Remicade (infliximab [IFX]) is an anti-TNF-α chimeric monoclonal IgG1 antibody used in the management of autoimmune inflammatory disorders such as rheumatoid arthritis (RA), psoriasis (PsO), ankylosing spondylitis (AS), and inflammatory bowel disease (IBD).1 CT-P13 is a biosimilar of IFX, which was first approved in Europe in 2013 and recently approved in the US.2–4 Biosimilars are engineered to be highly similar to the reference biologic medication; however, differences in cell culture systems, manufacturing processes, and the structural complexities of proteins make it impossible to copy an antibody exactly.5 CT-P13 was manufactured with a different cell line that produces a protein with an amino acid sequence identical to the original IFX.6
While physicochemical, pharmacokinetic studies and limited safety studies have been conducted for biosimilar IFX in order to achieve regulatory approvals, few long-term post-marketing studies have been published for these agents in Europe, and post-marketing studies in the US were not mandated. Global post-marketing studies are especially important since little is known about how switching back and forth between biosimilar and innovator molecules may affect the efficacy and safety of these agents. Additionally, very little real-world data exist to describe how frequently switching among these agents occurs and to determine the differences in treatment patterns of innovator and biosimilar IFX, if any. CT-P13 received marketing approval in Turkey in July 2014; reimbursement approval followed ~60–90 days later. This study utilized the Turkish Ministry of Health database to evaluate whether differences in treatment patterns exist among IFX-treated patients who continued IFX treatment or switched to CT-P13.
Materials and methods
Experimental design and data source
This study is a retrospective analysis spanning December 1, 2010–June 1, 2016, using the Turkish Ministry of Health database, a nationwide medical information collection system established under the 2007 Health Budget Law. The de-identified research dataset comprised pharmacy, inpatient, outpatient, and laboratory claims. The data included 17,800 pharmacies, 5,600 general practitioners, 4,500 medical centers, 1,200 government hospitals, and 338 private hospitals, covering ~80% of the population in Turkey. The data have been used in several outcomes research studies.7,8
Adult patients were selected if they had ≥1 diagnosis claim for RA (International Statistical Classification of Diseases, tenth revision, clinical modification [ICD-10-CM] codes M05.X, M06.X) and continuous medical/pharmacy health plan enrollment during the study period from December 1, 2010, to June 1, 2016. Patients were required to have an initial IFX claim verified by a period of ≥12 months without a previous claim for IFX. The initial IFX claim date was designated as the index date. At least one subsequent prescription claim for IFX or CT-P13 during the period of CT-P13 availability was also required; the initial switch from IFX to CT-P13 was required to have occurred within 16 weeks of a prior IFX claim. Patients with a diagnosis claim for pregnancy or cancer during the study period were excluded.
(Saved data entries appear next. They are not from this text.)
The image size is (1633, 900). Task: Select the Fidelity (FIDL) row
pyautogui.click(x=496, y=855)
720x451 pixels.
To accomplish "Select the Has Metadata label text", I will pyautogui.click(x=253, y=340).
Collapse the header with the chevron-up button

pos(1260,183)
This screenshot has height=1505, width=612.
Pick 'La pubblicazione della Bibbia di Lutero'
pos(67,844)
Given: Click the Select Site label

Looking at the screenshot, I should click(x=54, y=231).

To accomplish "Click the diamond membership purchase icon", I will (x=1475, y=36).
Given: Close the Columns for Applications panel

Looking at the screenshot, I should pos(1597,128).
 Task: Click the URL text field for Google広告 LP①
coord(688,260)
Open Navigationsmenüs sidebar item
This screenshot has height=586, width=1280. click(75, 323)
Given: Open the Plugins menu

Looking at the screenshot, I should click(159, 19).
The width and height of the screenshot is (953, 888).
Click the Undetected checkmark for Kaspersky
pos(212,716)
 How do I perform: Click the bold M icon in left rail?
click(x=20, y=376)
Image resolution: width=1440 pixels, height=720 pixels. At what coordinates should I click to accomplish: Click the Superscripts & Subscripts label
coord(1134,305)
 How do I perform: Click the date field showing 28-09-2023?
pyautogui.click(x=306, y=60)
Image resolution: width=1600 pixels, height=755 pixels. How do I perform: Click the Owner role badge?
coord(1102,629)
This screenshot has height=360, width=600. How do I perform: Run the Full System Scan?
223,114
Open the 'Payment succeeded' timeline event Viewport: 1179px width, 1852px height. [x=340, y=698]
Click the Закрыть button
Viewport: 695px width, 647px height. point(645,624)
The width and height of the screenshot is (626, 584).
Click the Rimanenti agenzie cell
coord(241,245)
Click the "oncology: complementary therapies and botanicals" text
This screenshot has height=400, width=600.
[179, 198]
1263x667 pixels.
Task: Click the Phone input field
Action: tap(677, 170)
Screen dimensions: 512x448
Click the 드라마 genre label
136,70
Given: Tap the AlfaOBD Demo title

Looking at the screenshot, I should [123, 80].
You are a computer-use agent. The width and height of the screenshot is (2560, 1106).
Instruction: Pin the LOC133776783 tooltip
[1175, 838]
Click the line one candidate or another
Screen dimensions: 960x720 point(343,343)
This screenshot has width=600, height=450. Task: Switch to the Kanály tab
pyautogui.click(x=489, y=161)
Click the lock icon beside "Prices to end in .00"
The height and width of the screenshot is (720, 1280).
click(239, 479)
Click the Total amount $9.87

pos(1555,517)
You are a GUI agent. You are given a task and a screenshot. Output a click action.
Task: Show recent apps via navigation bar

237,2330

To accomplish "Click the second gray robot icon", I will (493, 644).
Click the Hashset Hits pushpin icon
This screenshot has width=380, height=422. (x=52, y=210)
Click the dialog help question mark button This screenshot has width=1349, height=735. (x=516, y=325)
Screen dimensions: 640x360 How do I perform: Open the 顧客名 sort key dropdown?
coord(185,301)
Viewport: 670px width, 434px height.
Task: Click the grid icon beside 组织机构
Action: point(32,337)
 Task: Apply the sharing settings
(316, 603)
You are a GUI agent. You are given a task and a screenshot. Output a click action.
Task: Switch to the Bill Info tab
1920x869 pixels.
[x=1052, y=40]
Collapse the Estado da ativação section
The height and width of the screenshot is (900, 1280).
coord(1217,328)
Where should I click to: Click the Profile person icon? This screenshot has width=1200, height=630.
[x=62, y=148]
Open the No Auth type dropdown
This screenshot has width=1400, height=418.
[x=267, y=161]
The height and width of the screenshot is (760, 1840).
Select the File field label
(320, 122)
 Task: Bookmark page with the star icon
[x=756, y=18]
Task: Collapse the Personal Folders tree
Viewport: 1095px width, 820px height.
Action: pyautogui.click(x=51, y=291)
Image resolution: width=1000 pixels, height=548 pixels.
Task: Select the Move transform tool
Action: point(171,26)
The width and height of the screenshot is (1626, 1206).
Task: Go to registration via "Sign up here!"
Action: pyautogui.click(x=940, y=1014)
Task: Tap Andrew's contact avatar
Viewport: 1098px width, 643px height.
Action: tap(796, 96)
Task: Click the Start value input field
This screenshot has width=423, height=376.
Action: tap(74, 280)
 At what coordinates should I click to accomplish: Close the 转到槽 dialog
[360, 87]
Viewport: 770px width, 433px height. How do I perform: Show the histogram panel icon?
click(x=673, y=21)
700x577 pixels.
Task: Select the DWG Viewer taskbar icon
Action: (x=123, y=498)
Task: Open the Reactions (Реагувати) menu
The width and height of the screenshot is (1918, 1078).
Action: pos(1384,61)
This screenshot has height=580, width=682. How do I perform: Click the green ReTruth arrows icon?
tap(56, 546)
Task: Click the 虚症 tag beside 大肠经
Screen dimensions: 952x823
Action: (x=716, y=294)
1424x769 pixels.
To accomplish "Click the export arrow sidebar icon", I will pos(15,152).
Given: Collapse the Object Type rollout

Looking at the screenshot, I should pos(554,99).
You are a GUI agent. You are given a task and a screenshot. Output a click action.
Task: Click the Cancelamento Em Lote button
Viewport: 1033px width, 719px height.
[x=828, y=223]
The calendar date of switch was defined as the switch date. A random IFX reference date during the period of CT-P13 availability was selected as a surrogate for the switch date for patients who initiated and continued IFX treatment.9,10 For this study, the date of initial CT-P13 availability was designated as October 1, 2014 (the first observed CT-P13 claim date).
Two cohorts were created. The continuers cohort (CC) consisted of RA patients who initiated and continued IFX treatment; the switchers cohort (SC) consisted of RA patients who initiated IFX and switched to CT-P13. Cohorts were matched using a 7:1 ratio (CC:SC) based on age, sex, and mean number of IFX prescription claims during the baseline period. The baseline period ranged from the index date to the random IFX reference date (CC) or CT-P13 switch date (SC). The follow-up period ranged from the random IFX reference date (CC) or CT-P13 switch date (SC) to the end of data availability.
Patient demographic and clinical characteristics
Demographic and clinical characteristics were measured, including age, sex, geographical region, baseline concomitant disease, RA-related therapy use, and disease-modifying antirheumatic drug (DMARD) use. The Charlson Comorbidity Index (CCI) score and individual comorbidities were also assessed. Outcomes measured for the follow-up period included concomitant DMARDs, RA-related treatments, and dosing, treatment intervals, discontinuation, and switching patterns for IFX and CT-P13. The time to discontinuation of the cohort medication was assessed for the overall study population and for patients with a confirmed discontinuation. Confirmed discontinuation was defined as evidence of a switch to another biologic medication or the absence of a cohort biologic claim for ≥120 days. The proportion of patients continuing infusion of anti-TNF-α for the matched cohorts during the follow-up period was assessed by Kaplan–Meier analysis.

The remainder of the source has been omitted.